The financial sector of a country is one important pillar of the economic and social development of a country. The relationship between banks and population has changed drastically through the years thanks to technological advancement of new generations. However, financial inclusion in Colombia is far below the optimal levels. Further, customer satisfaction with the financial ecosystem is low, a clear need for improvement. Despite all the technological advancement, banks still find many difficulties to be able to implement changes that allow them to come together to the final users and provide more efficient service, that turns to more financial inclusion with significant savings.
Applying for a financial product still is time consuming and includes multiple paper work, like forms, certifications, and financial statements. In addition, many times the customer needs to go to a bank location, which generates congestion and high costs for the banks. The credit-risk analysis usually takes weeks and the final user doesn’t know the status of the process.

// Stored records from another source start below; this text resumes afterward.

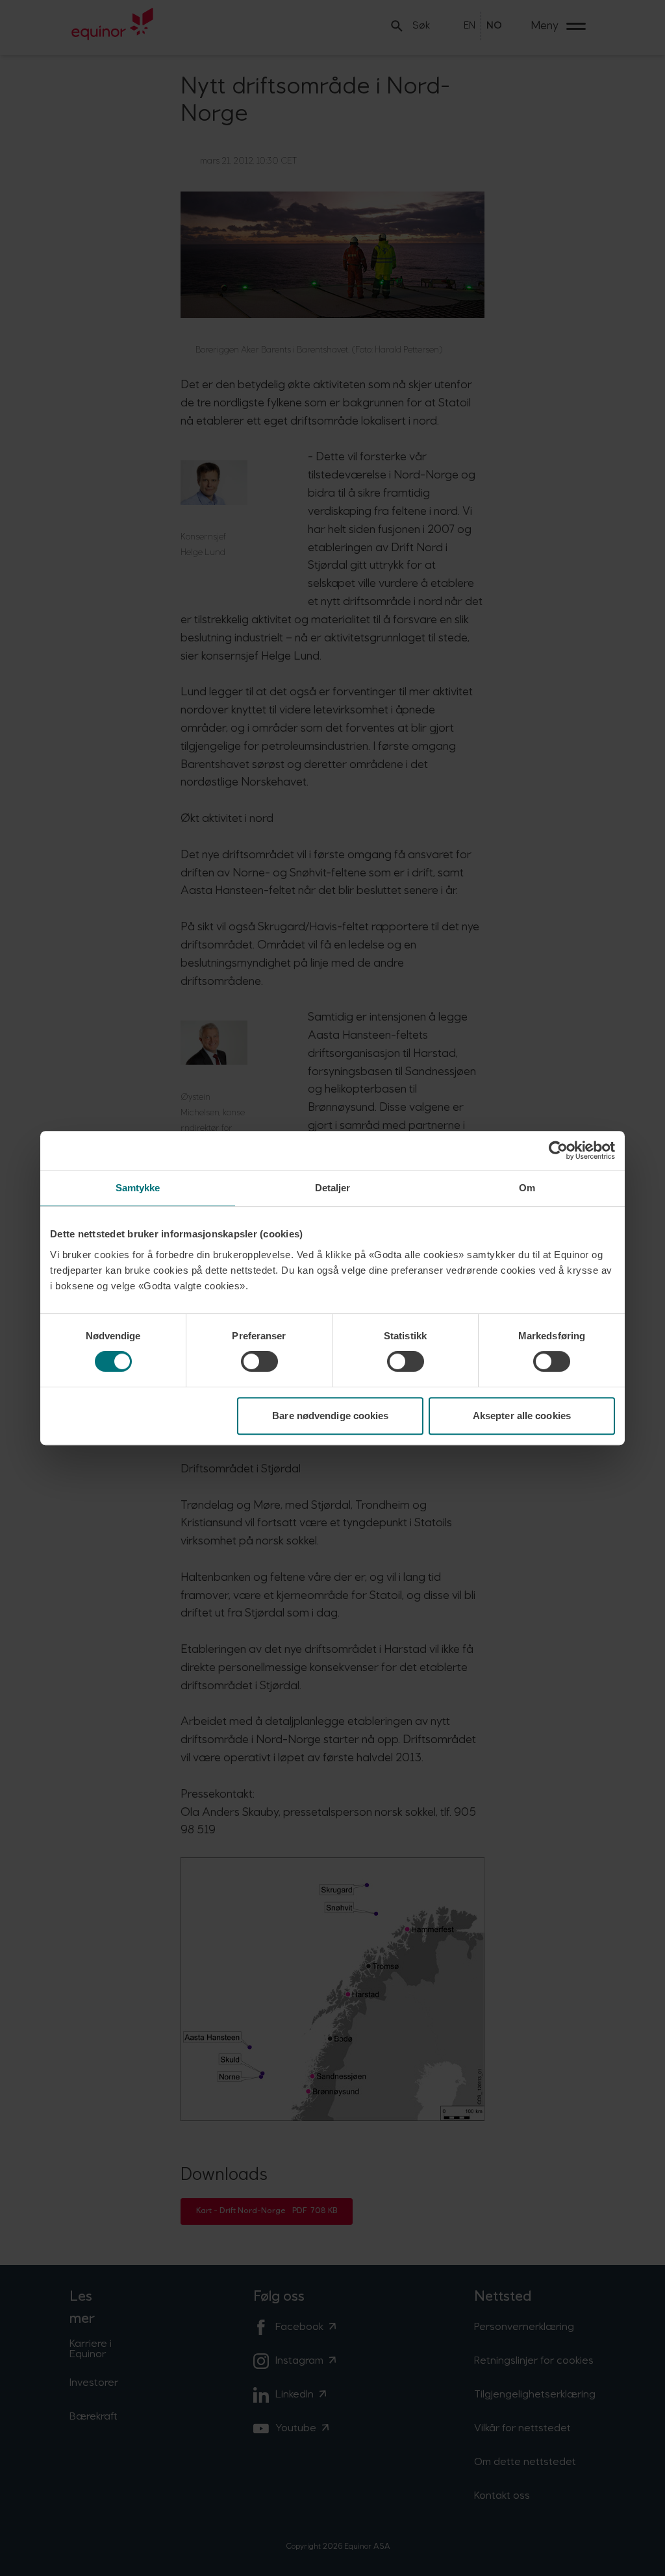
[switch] (259, 1361)
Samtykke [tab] (138, 1187)
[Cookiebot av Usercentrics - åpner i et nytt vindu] (558, 1150)
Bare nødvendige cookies (330, 1415)
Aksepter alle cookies (522, 1415)
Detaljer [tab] (333, 1187)
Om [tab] (527, 1187)
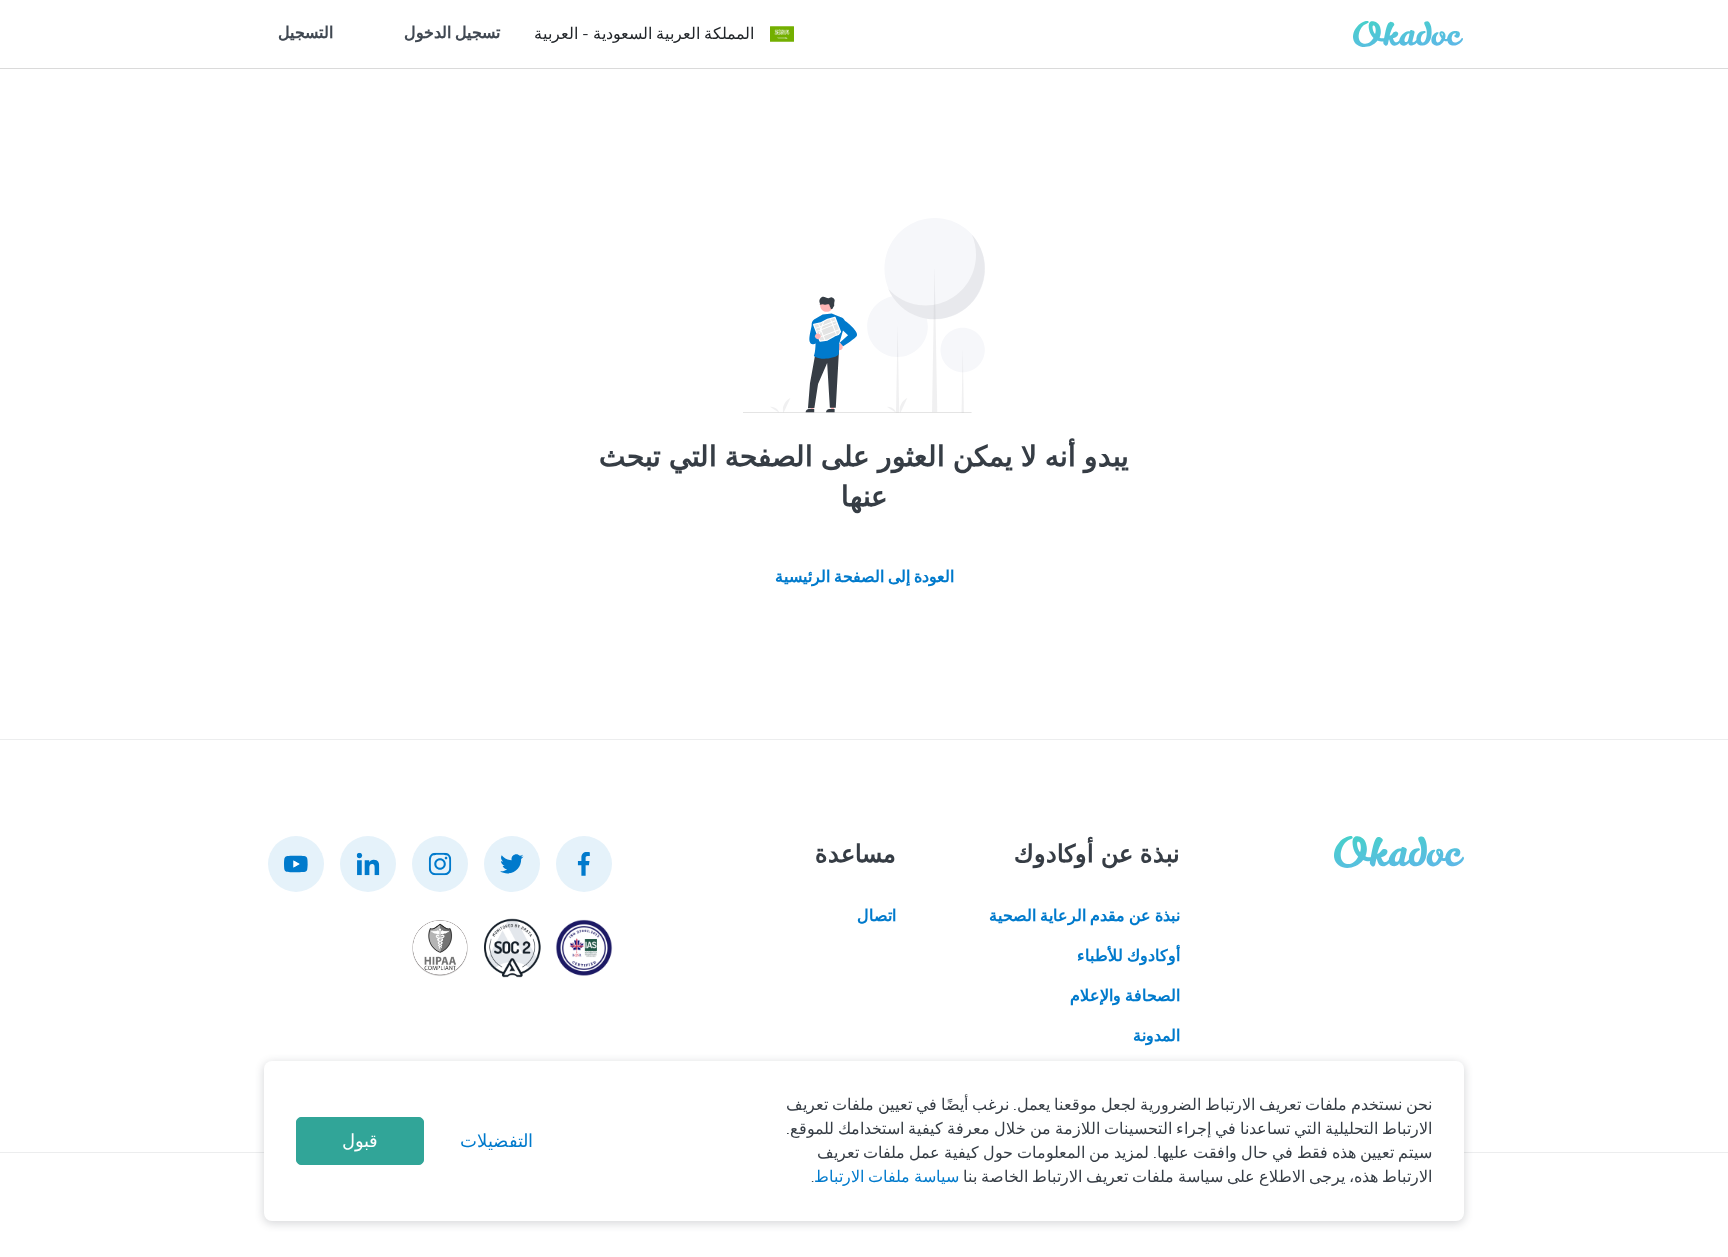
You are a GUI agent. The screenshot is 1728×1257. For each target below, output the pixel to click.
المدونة (1156, 1036)
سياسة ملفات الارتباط (886, 1177)
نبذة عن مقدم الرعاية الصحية (1084, 916)
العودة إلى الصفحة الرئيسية (864, 577)
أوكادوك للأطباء (1128, 956)
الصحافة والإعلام (1125, 996)
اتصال (876, 916)
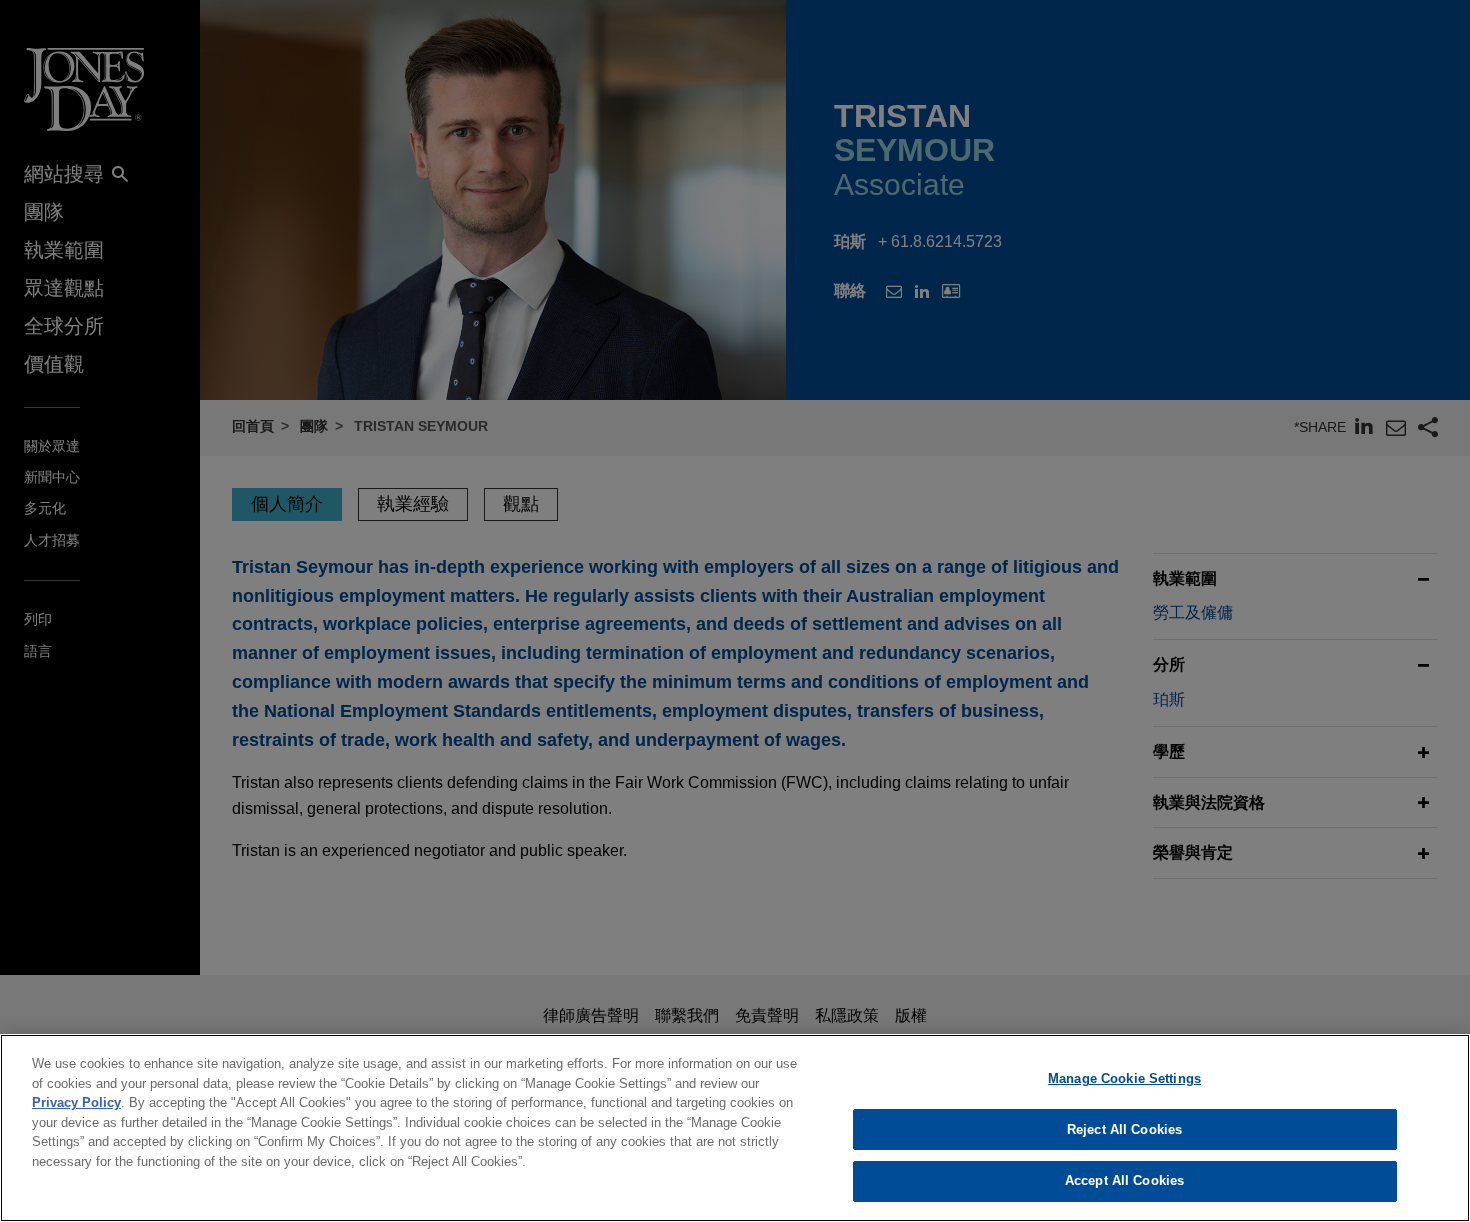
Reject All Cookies (1124, 1129)
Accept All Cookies (1124, 1180)
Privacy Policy (76, 1102)
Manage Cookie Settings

The credit-risk analysis by the financial entity doesn’t possess enough information, online and verified, to update the analysis. For instance, to verify the labor certification there has to be a manual certification that means high scots for the entity and very long times to respond to request by the clients. In many cases, credit bureaus don’t have enough information, and encompass enough of all population, to perform a complete credit risk analysis. This leaves the majority of the population out of the financial sector, leaving them no other choice than to find illegal lending (unsafe, high-risk, and exorbitant interest rates).